AUTHOR=Martens Forike K. , Huntjens Daan W. , Rigter Tessel , Bartels Meike , Bet Pierre M. , Cornel Martina C. 

TITLE=DPD Testing Before Treatment With Fluoropyrimidines in the Amsterdam UMCs: An Evaluation of Current Pharmacogenetic Practice

JOURNAL=Frontiers in Pharmacology

VOLUME=Volume 10 - 2019

YEAR=2020

URL=https://www.frontiersin.org/journals/pharmacology/articles/10.3389/fphar.2019.01609

DOI=10.3389/fphar.2019.01609

ISSN=1663-9812

ABSTRACT=The fluoropyrimidines (FP) (5-Fluorouracil, capecitabine and tegafur) are commonly used anti-cancer drugs, but lead to moderate to severe toxicity in about 10-40% of patients. DPD screening identifies patients at higher risk for toxicity who may be treated more safely with a lower drug dose. The Netherland's National guideline for colon carcinoma was updated in 2017 to recommend DPYD genotyping before treatment with FP. Pretreatment DPYD genotyping identifies approximately 50% of the patients, that will develop severe FP toxicity.Proper FP dose adjustment will reduce toxicity. The aim of the study was to assess the uptake of DYPD genotyping in the Amsterdam University Medical Centers and to evaluate stakeholder experiences to indicate barriers and facilitators of DPD screening implementation as routine clinical care.We used a mixed-method approach involving electronic patient records and pharmacy information systems analyses and fifteen semi-structured interviews with oncologists, pharmacists, and patients. The constellation perspective was used to identify barriers and facilitators at the level of practice, culture and structure.The proportion of FP users who were DPD tested before the start of their treatment showed an increase from 0% (0/32) in Q3-2017 up to 89% (32/36) in Q4-2018. Unlike a landmark paper published in 2015, the National guideline for colorectal carcinoma followed by meetings to achieve local consensus led to this steep increase in the proportion of patients tested.Facilitating factors for stakeholders to implement testing included the existence of clear protocols, (anecdotal) evidence of the utility, being aware that peers are adhering to standard practice and clear and simple procedures for ordering and reporting.

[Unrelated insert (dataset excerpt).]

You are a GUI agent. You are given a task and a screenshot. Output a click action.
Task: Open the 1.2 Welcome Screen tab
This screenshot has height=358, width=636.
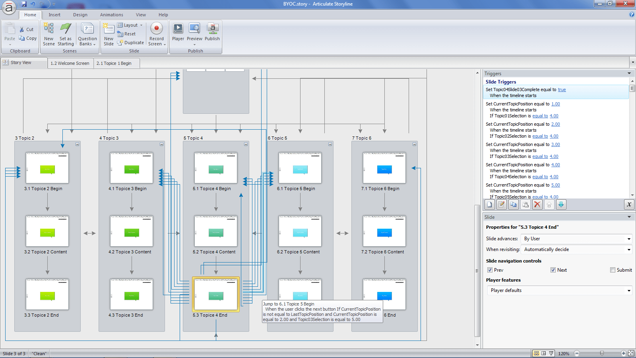(x=70, y=63)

Main barriers included the lack of clear divisions of responsibilities, the lack of consensus on a test approach, long turn-around times and non-user-friendly IT-infrastructures. More professional education on the utility and limitations of pharmacogenetic testing was desired by most stakeholders.While the evidence for DPD testing was sufficient, only after the update of a National guideline and local consensus meetings the proportion of FP users that were DPD tested before start of treatment rose to 89%. The implementation of personalized medicine requires stakeholders involved to attune practice, culture and structure.